* Extrait fourni *
----
18/12/09 (B529) Attentat de 2002 à Karachi. Bien plus que des soupçons de corruption, une affaire d’Etat ? (Bouh Warsama)
Retrouvez l’intégralité des chroniques de Bouh Warsama : lien |
Au banquet de la grande corruption, celle à haut niveau de responsabilités, l’or vaut hélas bien plus que la foi et que le respect de la dignité humaine. |
Chronologie
- 8 mai 2002. A Karachi ville du sud du Pakistan – une voiture piégée est lancée sur un autobus transportant des ingénieurs, techniciens et ouvriers de la DCN – Direction des Constructions Navales (aujourd’hui DCNS) – faisant 14 morts dont 3 Pakistanais et 11 Français.
Tous travaillaient à la construction de sous-marins pakistanais.
Le Parquet de Paris ouvre aussitôt une enquête alors que les autorités pakistanaises accréditent immédiatement la thèse d’un attentat qui aurait été perpétré par des hommes d’Al Quaïda - 9 mai 2002. Le Premier Ministre français, Jean-Pierre Raffarin établit un lien officiel entre l’attentat de Karachi et l’engagement militaire français en Afghanistan
- 10 mai 2002. La Police pakistanaise publie les portraits robots de trois suspects susceptibles d’être impliqués dans l’organisation de l’attentat.
- 27 mai 2002. Au niveau de la Justice française, l’enquête est dirigée par deux juges antiterroristes, Marc Trevidic et Yves Jannier.
- 18 septembre 2002. Sept suspects sont arrêtés au Pakistan par les autorités locales dans les milieux islamistes.
- 15 décembre 2002. Arrestation par les autorités locales à Karachi d’un Pakistanais, Asif Zaheer, membre d’un groupe islamiste interdit dans le pays.
----
* Segment de données *
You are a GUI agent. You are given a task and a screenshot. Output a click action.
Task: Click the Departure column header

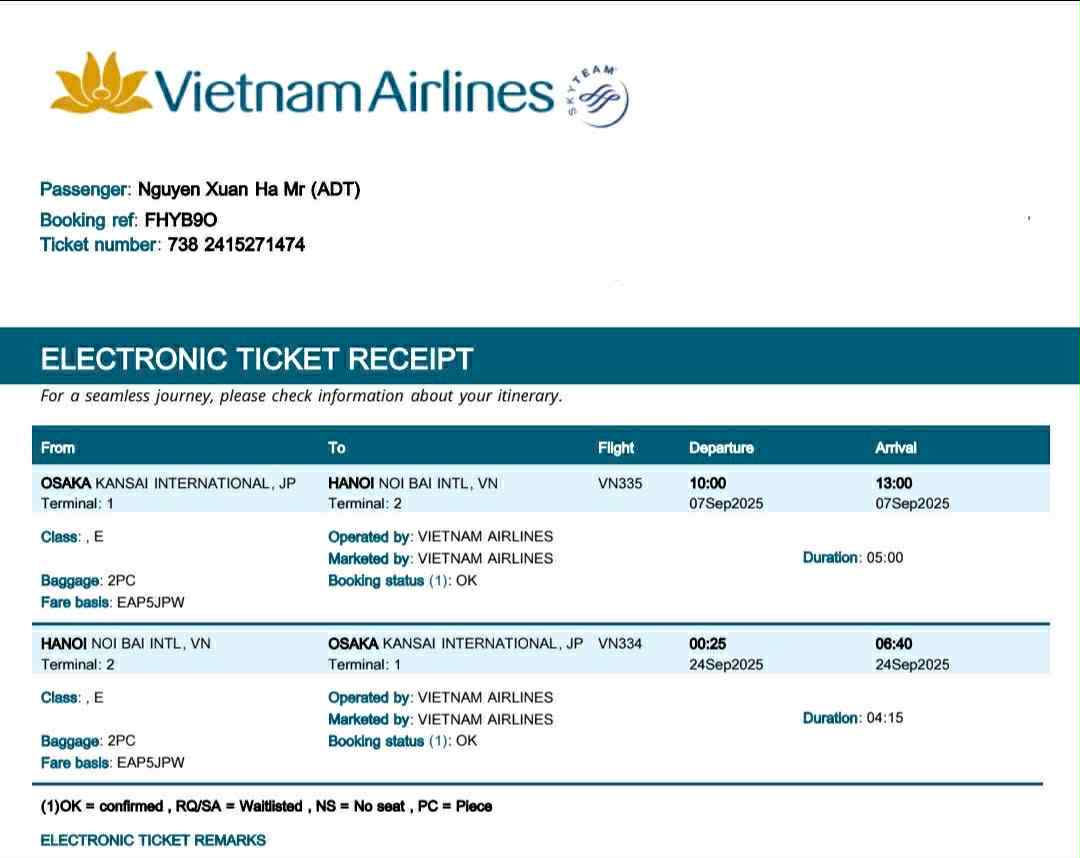pyautogui.click(x=721, y=448)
----
* Tâches à réaliser *
a – Répondez aux questions suivantes d'après l'extrait sur l'attentat de Karachi :
(i) Combien de personnes l'attentat du 8 mai 2002 a-t-il tuées, et de quelles nationalités ?
(ii) Quels juges antiterroristes dirigent l'enquête française ?
(iii) Qui est arrêté à Karachi le 15 décembre 2002 ?
b – Réécrivez plus brièvement, s'il vous plaît, le paragraphe de l'extrait sur l'attentat de Karachi qui commence par « - 8 mai 2002. A Karachi », en gardant ses faits principaux.

* Réponses rédigées *
a –
(i) 14 personnes : 3 Pakistanais et 11 Français.
(ii) Marc Trevidic et Yves Jannier.
(iii) Asif Zaheer, un Pakistanais membre d'un groupe islamiste interdit dans le pays.

b – Le 8 mai 2002, à Karachi, dans le sud du Pakistan, une voiture piégée est lancée sur un autobus d'ingénieurs, de techniciens et d'ouvriers de la DCN (aujourd'hui DCNS). L'attentat fait 14 morts, dont 11 Français et 3 Pakistanais.